Work instructions: Write out all these lines again, renaming "Image resolution" to "Display size" wherever it appears and changing nothing else.

Input records:
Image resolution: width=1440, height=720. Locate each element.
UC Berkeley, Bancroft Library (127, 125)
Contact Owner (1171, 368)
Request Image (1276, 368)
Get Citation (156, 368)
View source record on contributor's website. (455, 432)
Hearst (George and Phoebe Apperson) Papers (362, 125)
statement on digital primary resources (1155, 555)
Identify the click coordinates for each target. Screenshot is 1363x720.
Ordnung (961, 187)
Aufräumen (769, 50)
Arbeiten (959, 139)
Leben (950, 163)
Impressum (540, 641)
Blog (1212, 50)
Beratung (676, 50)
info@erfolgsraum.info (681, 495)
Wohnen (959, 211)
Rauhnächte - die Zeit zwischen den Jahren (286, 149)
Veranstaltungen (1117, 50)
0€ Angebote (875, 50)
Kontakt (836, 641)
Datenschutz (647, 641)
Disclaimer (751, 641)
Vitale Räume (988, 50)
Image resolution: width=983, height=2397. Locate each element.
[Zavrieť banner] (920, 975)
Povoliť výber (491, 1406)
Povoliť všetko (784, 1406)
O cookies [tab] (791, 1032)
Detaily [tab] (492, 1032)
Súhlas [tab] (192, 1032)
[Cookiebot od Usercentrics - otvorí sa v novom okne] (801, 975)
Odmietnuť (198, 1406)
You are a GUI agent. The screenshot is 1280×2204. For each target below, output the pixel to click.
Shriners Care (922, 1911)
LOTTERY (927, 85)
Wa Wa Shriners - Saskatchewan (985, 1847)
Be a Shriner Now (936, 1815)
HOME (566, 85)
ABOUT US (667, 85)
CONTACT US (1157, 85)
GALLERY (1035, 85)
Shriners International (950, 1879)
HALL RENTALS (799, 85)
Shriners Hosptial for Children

Worked solution:
Display size: width=1440, height=720. Locate each element.
UC Berkeley, Bancroft Library (127, 125)
Contact Owner (1171, 368)
Request Image (1276, 368)
Get Citation (156, 368)
View source record on contributor's website. (455, 432)
Hearst (George and Phoebe Apperson) Papers (362, 125)
statement on digital primary resources (1155, 555)
Identify the click coordinates for each target. Screenshot is 1363x720.
Ordnung (961, 187)
Aufräumen (769, 50)
Arbeiten (959, 139)
Leben (950, 163)
Impressum (540, 641)
Blog (1212, 50)
Beratung (676, 50)
info@erfolgsraum.info (681, 495)
Wohnen (959, 211)
Rauhnächte - die Zeit zwischen den Jahren (286, 149)
Veranstaltungen (1117, 50)
0€ Angebote (875, 50)
Kontakt (836, 641)
Datenschutz (647, 641)
Disclaimer (751, 641)
Vitale Räume (988, 50)
Display size: width=983, height=2397. Locate each element.
[Zavrieť banner] (920, 975)
Povoliť výber (491, 1406)
Povoliť všetko (784, 1406)
O cookies [tab] (791, 1032)
Detaily [tab] (492, 1032)
Súhlas [tab] (192, 1032)
[Cookiebot od Usercentrics - otvorí sa v novom okne] (801, 975)
Odmietnuť (198, 1406)
You are a GUI agent. The screenshot is 1280×2204. For each target below, output the pixel to click.
Shriners Care (922, 1911)
LOTTERY (927, 85)
Wa Wa Shriners - Saskatchewan (985, 1847)
Be a Shriner Now (936, 1815)
HOME (566, 85)
ABOUT US (667, 85)
CONTACT US (1157, 85)
GALLERY (1035, 85)
Shriners International (950, 1879)
HALL RENTALS (799, 85)
Shriners Hosptial for Children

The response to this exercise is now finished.